Sept 2020 AIP Publishing - Scitation
We have characterised complex impedance spectra of human cadaveric cochleas using a cochlear implant and found an equivalent circuit model for the measured impedances. The circuit model indicated two separate parts of impedances of which one is spread-induced and the other is spread-independent. The circuit model could be used for modeling electrical stimulus spread signals, which were verified with stimulations and recordings from a cochlear implant. Therefore, with the cochlear impedance spectroscopy measurements and the equivalent circuit, one could design new cochlear implant stimuli and predict the voltage response and spread distribution. Based on this, stimuli can be customized for different cochlear implant users, and more types of stimuli can be tested before applying to them in vivo. As shown in this study, using an ultra-short phase duration of 0.5 µs can significantly suppress the stimulus spread, which provides an example for cochlear implant clinics to reduce spectral blurring and improve cochlear implant performance. In addition, the spread-independent component could be clinically useful to diagnose problems with the ground electrodes. Moreover, this method is also applicable to other medical implants using electrical stimuli.

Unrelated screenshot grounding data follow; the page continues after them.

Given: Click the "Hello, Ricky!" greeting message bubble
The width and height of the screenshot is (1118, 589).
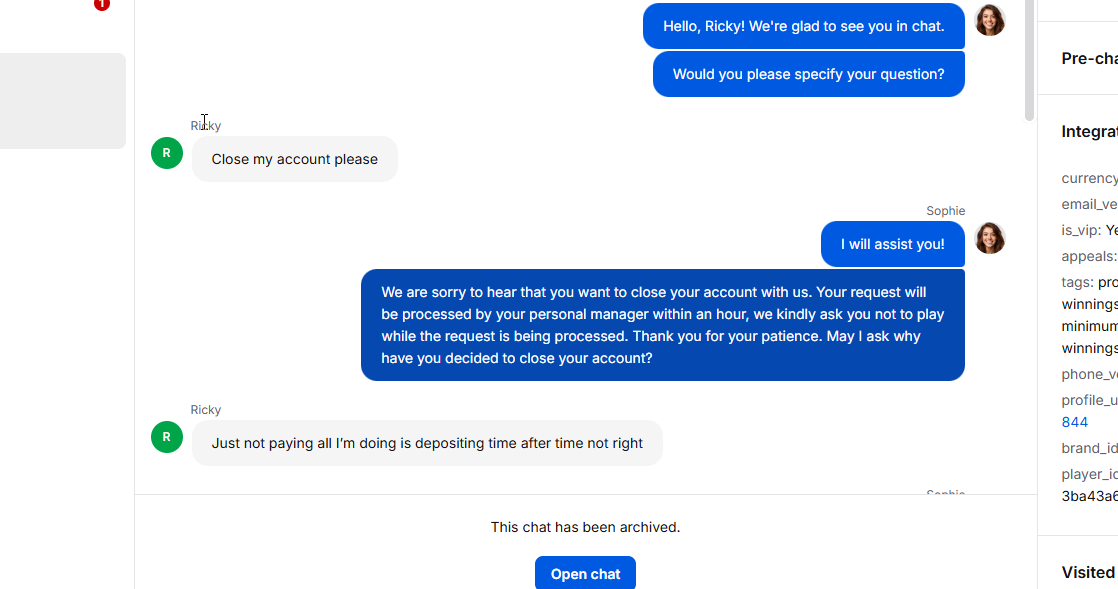Looking at the screenshot, I should pyautogui.click(x=803, y=26).
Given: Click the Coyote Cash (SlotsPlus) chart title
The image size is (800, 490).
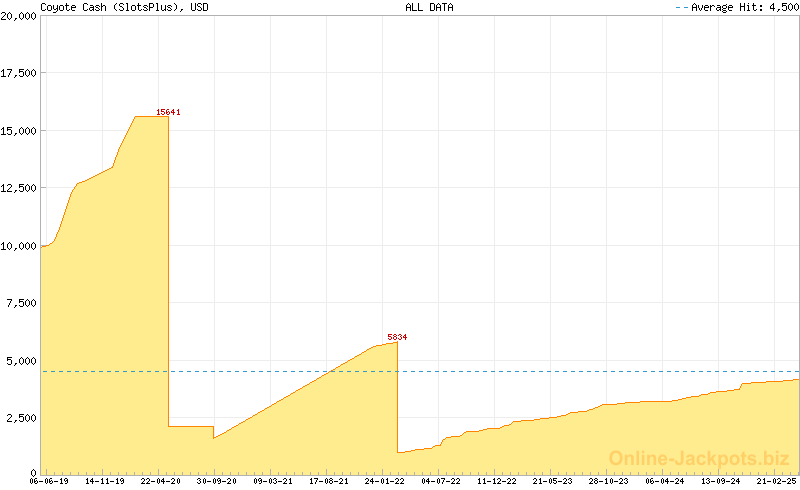Looking at the screenshot, I should [124, 7].
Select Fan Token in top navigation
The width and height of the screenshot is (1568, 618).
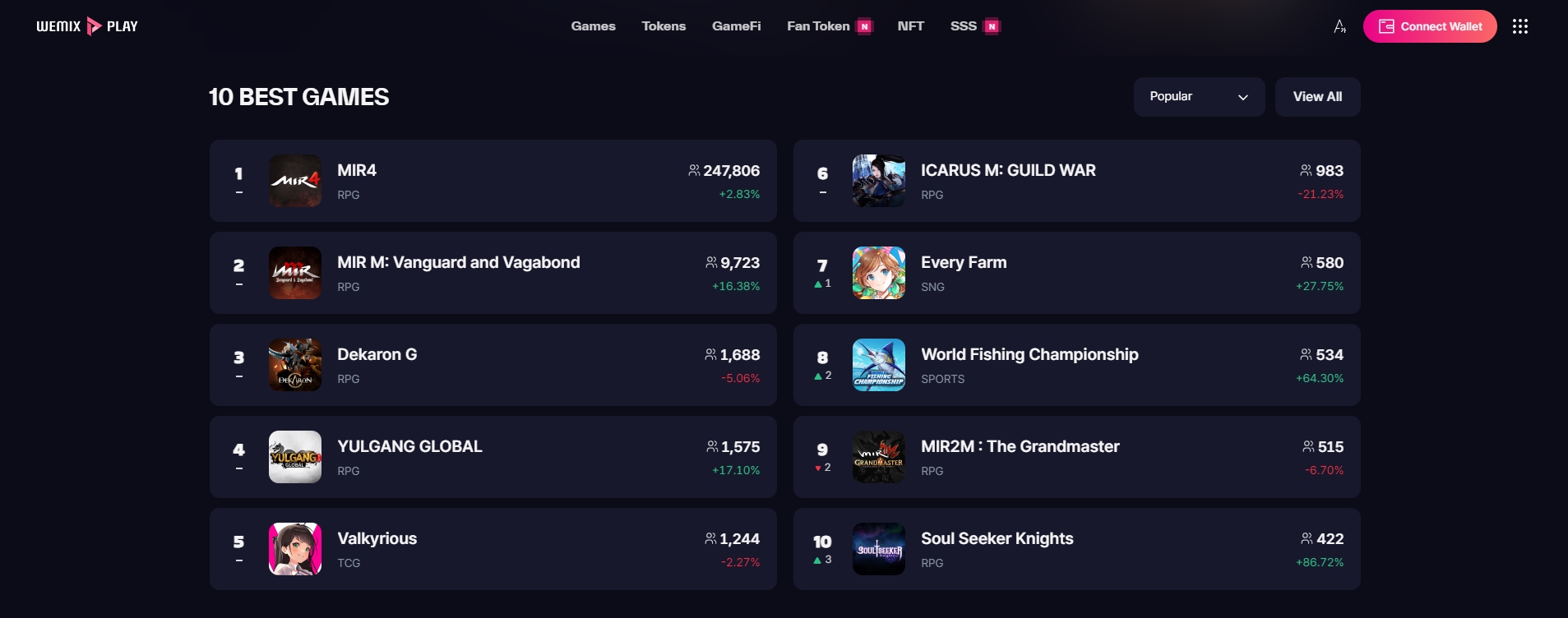tap(818, 26)
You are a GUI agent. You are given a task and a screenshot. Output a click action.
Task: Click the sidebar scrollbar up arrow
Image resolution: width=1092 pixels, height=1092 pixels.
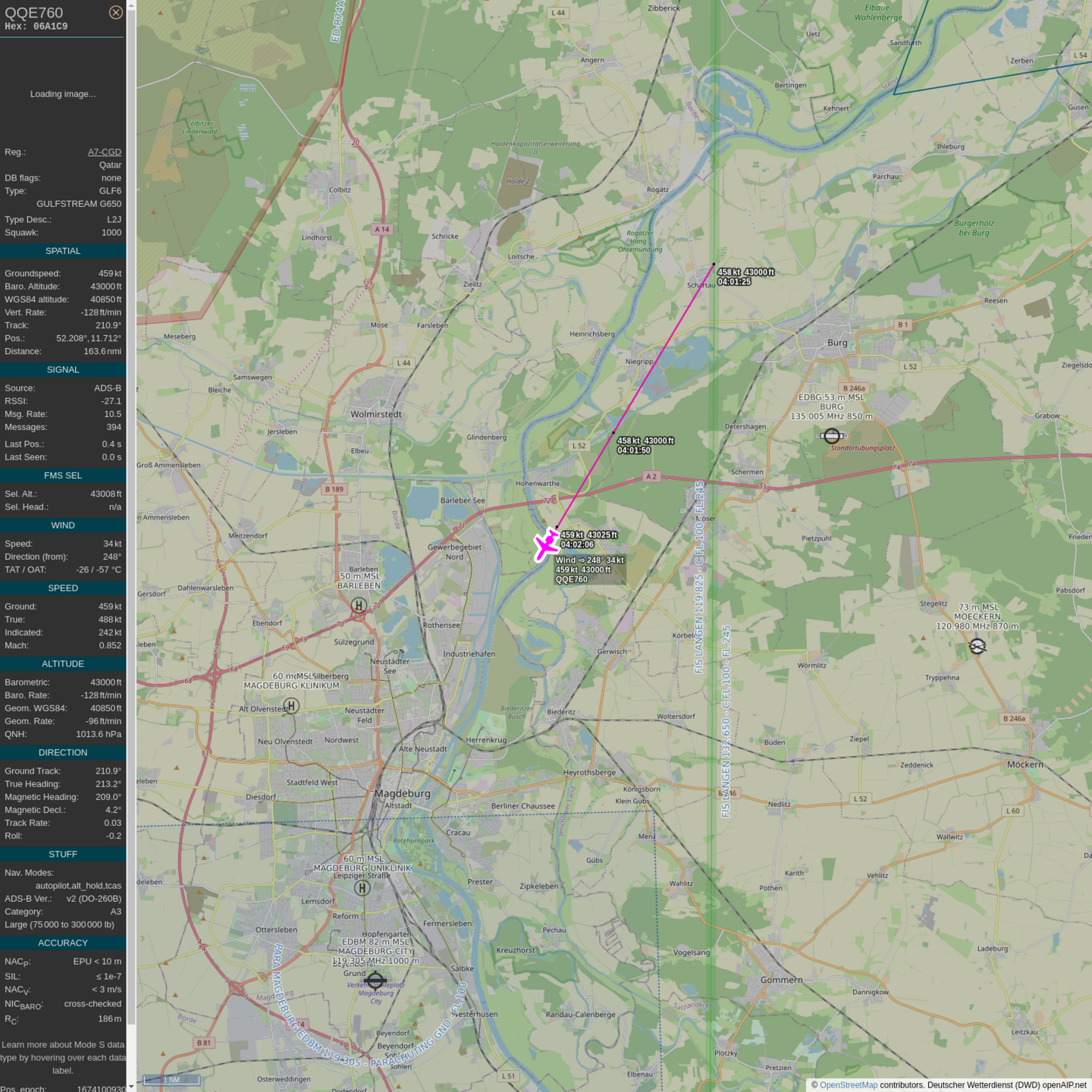click(x=131, y=5)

When coupled to the existing electrical characterization tools integrated with cochlear implants, this technology could reveal more information about cochleas for cochlear implant users, with potential for cochlear implant troubleshooting, such as distinguishing problems with intracochlear electrodes or extracochlear ground electrode and identifying the conditions (such as fibrosis or soft tissue ingrowth) surrounding the electrodes. For future work, we will test the universality of this method and model for cochlear implants with different designs from different manufacturers, and further explore the stimulus design to suppress electrical spread and enhance stimulation efficiency, and correlate the results with psychoacoustic measurements in patients with CIs.